ポケモンGOの開発運営元 Niantic が、一部開発拠点の閉鎖と人員整理、一部ゲームのサービス終了・開発中止を公表しました。
今年1月に始まったばかりの『NBA All-World』はサービスを終了、テスト中だった『MARVEL World of Heroes』は開発を中止します。
開発プロジェクトの見直しに伴い、米国ロサンゼルスの開発拠点は閉鎖。グローバルで約230人を整理します。
理由は厳しいマクロ経済環境に対処し、現在のコアビジネスである自社ゲームおよびプラットフォーム、今後のMixed RealityデバイスやARグラスに向けた技術への投資を継続するため。
アップルを除く巨大テック企業のほとんどは直近で大規模なリストラを実施していますが、多くは新型コロナウイルスパンデミック期間中に大きく伸びた収益を根拠として積極的な拡大策を採った反動の側面があります。
ナイアンティックもパンデミック中には収益が大きく向上していたこと、現在はその前の水準に戻ったことを述べています。
ゲームでは稼ぎ頭であるポケモンGOを最優先に、ピクミン・ブルーム、自社IPの新作 Peridot 、そして9月にサービス開始を予定するモンスターハンター Now に集中します。
興味深いのは、ナイアンティックが今回の判断の背景として、モバイルゲーム市場の成熟と競争激化に加えて、「AR市場の拡大が予測より緩やかだった」を挙げている点。
予測ではどれくらいの規模でARが普及しているつもりだったのか、もう2.0.2.0.も過ぎたことだし、いい加減に街行く人の大半がゴーグルやメガネを掛けたサイバーミライが当たり前になると踏んでいたのかは定かではありませんが、Qualcommと共同開発している次世代ARメガネ仕様がまだリファレンスとしても世に出ていないのは確かです。
その理由は技術的課題と、経済環境により大手企業が投資を控えたことと述べています。(自社のARプラットフォームについても、開発者の求める機能を信頼性のある形で提供すべきだが、われわれ自身の高い水準に達していなかったと認めています)
それはそれとして、Meta Quest Pro やApple Vision Proのようなビデオパススルー方式のMixed Realityデバイスが脚光を浴びる状況については、将来的には真の(着けたまま外を出歩ける)シースルー方式のARグラスが新たなコンピューティングプラットフォームとなる予測の正しさを裏付けるものであると解釈。

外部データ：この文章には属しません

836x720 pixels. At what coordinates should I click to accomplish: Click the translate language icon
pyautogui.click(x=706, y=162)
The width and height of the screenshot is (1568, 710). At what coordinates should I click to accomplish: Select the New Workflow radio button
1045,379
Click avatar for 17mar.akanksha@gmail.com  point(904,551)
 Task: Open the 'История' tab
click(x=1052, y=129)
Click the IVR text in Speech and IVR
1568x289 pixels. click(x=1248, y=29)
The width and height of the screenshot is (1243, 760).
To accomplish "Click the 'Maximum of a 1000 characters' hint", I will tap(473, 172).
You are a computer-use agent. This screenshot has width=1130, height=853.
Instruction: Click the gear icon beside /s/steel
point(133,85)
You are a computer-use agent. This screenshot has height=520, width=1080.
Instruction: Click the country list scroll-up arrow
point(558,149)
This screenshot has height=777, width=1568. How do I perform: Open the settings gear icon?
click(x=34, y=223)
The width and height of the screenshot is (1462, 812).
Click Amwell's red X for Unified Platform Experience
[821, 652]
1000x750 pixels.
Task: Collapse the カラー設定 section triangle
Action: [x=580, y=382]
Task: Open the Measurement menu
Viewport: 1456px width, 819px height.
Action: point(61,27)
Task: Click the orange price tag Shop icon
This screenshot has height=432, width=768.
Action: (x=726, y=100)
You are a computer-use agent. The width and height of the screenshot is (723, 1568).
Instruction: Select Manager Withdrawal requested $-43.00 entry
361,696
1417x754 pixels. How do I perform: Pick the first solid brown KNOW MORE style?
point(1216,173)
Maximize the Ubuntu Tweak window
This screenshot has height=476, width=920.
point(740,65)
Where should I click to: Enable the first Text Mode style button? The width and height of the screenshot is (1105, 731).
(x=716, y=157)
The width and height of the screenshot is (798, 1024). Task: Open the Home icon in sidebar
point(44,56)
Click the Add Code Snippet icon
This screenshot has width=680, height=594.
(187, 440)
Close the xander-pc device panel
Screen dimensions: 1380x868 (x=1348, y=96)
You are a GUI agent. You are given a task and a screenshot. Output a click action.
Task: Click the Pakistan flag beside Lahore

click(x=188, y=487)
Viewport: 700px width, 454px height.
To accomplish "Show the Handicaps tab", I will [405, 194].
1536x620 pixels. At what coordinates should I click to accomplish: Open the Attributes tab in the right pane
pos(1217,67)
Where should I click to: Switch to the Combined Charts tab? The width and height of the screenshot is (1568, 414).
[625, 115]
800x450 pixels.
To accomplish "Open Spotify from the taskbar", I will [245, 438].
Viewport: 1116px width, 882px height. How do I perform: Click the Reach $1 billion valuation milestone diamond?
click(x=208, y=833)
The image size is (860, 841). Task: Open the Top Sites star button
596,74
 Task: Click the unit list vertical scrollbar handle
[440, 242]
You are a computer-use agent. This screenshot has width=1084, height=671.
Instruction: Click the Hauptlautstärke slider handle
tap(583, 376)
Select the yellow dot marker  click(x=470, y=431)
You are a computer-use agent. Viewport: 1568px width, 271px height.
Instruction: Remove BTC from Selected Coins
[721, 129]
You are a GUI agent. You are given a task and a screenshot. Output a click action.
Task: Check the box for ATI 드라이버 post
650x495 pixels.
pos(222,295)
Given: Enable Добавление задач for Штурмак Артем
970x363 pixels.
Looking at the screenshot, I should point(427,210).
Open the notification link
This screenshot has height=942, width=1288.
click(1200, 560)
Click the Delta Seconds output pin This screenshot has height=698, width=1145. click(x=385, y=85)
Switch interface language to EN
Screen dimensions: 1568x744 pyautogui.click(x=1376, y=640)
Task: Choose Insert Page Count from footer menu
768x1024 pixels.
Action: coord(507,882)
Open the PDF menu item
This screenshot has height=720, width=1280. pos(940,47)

MRグラスは過渡的な技術であって、自社のプラットフォームでは開発者がMRグラス向けアプリケーションを作るサポートも提供するものの、最終的にはARグラスが主流となると予測し、(屋外)ARマップやARプラットフォーム、特に開発者のマネタイズを助けるエコシステムの確立に引き続き投資を続けるとしています。